### [Records provided]

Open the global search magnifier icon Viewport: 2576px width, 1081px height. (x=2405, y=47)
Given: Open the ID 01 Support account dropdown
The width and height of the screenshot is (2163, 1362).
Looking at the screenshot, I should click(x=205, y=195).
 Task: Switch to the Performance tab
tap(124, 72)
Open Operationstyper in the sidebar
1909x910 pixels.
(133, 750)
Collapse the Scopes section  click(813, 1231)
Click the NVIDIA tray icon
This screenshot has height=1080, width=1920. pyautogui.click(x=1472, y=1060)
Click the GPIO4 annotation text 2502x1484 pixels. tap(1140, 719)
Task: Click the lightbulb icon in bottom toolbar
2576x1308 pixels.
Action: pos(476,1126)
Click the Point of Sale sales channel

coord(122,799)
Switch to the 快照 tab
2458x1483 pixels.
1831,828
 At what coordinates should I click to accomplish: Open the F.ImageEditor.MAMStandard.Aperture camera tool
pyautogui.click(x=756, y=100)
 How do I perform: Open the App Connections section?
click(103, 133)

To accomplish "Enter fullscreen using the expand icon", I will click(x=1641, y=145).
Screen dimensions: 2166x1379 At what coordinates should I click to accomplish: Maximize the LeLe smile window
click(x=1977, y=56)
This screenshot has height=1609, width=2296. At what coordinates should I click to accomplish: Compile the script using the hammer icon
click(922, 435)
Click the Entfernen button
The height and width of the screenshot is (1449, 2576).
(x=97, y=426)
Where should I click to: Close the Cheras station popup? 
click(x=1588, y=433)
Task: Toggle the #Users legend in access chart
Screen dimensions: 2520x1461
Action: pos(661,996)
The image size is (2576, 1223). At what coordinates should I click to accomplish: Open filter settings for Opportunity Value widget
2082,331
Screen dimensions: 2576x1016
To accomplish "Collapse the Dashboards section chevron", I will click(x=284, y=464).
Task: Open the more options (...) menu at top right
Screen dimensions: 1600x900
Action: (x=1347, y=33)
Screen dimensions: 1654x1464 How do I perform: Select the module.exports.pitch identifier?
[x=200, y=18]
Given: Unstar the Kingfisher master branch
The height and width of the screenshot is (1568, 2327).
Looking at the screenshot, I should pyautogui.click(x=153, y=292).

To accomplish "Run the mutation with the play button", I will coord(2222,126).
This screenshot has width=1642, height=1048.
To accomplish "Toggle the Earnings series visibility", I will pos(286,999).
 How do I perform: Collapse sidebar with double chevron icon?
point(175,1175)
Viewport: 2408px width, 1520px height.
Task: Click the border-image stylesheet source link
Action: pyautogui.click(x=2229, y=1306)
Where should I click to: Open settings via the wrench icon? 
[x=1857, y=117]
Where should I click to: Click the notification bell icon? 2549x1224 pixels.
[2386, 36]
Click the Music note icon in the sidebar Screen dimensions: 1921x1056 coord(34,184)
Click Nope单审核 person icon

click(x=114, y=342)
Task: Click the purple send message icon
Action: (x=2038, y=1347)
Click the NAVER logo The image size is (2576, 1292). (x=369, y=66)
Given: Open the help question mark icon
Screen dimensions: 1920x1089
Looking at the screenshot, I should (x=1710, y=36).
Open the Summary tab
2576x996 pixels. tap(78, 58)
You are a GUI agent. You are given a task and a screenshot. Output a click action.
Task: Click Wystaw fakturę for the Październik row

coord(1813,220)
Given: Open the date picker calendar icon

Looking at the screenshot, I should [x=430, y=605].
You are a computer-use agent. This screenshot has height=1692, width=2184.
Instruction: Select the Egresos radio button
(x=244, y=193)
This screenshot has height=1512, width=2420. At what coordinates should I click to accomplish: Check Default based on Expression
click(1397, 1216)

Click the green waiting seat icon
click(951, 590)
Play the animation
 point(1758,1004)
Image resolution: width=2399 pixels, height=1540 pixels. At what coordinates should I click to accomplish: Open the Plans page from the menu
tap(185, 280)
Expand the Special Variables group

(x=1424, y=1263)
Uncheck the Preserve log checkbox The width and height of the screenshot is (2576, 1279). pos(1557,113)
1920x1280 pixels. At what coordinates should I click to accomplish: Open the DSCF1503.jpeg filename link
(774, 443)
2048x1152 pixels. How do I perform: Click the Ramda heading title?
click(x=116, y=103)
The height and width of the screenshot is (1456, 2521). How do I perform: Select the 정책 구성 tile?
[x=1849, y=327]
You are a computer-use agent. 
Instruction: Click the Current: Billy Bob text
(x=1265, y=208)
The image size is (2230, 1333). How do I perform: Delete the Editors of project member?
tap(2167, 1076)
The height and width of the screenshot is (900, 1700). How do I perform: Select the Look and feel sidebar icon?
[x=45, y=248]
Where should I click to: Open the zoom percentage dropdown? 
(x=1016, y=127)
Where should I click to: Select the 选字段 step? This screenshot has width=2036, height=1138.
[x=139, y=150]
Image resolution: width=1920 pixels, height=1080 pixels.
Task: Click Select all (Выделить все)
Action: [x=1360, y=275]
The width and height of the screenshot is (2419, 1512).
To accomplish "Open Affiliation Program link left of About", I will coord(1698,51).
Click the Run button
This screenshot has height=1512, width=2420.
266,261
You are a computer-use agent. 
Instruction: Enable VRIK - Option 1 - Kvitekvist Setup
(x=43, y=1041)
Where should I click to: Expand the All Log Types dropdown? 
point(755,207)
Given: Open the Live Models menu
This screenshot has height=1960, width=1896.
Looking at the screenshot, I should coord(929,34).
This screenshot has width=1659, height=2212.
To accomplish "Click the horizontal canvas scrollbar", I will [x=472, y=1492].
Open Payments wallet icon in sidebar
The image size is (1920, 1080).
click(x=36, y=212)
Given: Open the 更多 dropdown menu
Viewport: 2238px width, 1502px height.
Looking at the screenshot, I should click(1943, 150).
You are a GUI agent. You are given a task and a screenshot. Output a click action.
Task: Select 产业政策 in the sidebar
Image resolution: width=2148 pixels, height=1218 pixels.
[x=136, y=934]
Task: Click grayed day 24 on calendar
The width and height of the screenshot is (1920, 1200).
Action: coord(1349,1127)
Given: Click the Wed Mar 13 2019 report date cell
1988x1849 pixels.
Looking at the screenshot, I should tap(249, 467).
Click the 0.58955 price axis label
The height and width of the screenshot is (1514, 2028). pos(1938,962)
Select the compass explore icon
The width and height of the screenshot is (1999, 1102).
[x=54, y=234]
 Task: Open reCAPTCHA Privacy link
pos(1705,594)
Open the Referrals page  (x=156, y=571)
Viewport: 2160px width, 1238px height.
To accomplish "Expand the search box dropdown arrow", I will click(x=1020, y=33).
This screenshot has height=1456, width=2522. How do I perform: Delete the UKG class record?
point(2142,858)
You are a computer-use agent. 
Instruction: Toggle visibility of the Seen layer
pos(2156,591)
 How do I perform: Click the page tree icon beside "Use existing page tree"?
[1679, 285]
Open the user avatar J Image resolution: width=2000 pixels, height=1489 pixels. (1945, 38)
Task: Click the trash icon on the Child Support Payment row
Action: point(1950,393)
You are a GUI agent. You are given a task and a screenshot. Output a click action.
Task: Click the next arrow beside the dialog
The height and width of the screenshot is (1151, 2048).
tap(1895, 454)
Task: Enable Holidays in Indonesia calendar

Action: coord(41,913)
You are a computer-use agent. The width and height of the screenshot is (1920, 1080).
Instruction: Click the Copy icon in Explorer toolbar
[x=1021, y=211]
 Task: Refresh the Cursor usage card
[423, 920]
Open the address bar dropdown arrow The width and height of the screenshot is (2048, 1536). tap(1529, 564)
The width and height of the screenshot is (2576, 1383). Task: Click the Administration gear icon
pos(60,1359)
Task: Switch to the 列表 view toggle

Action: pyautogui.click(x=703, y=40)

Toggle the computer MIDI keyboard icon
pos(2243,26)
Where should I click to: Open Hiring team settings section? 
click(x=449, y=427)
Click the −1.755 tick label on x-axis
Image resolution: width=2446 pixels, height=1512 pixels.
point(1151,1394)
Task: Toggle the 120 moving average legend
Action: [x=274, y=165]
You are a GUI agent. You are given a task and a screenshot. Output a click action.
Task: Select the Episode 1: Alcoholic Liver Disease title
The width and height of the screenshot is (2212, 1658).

### [Exercise instructions]
Return word for word the lines above from the line with "You are a computer-use agent. The" to the line with "Open the address", including both and leaving out all others.

### [Solution to the exercise]
You are a computer-use agent. The width and height of the screenshot is (1920, 1080).
Instruction: Click the Copy icon in Explorer toolbar
[x=1021, y=211]
 Task: Refresh the Cursor usage card
[423, 920]
Open the address bar dropdown arrow The width and height of the screenshot is (2048, 1536). tap(1529, 564)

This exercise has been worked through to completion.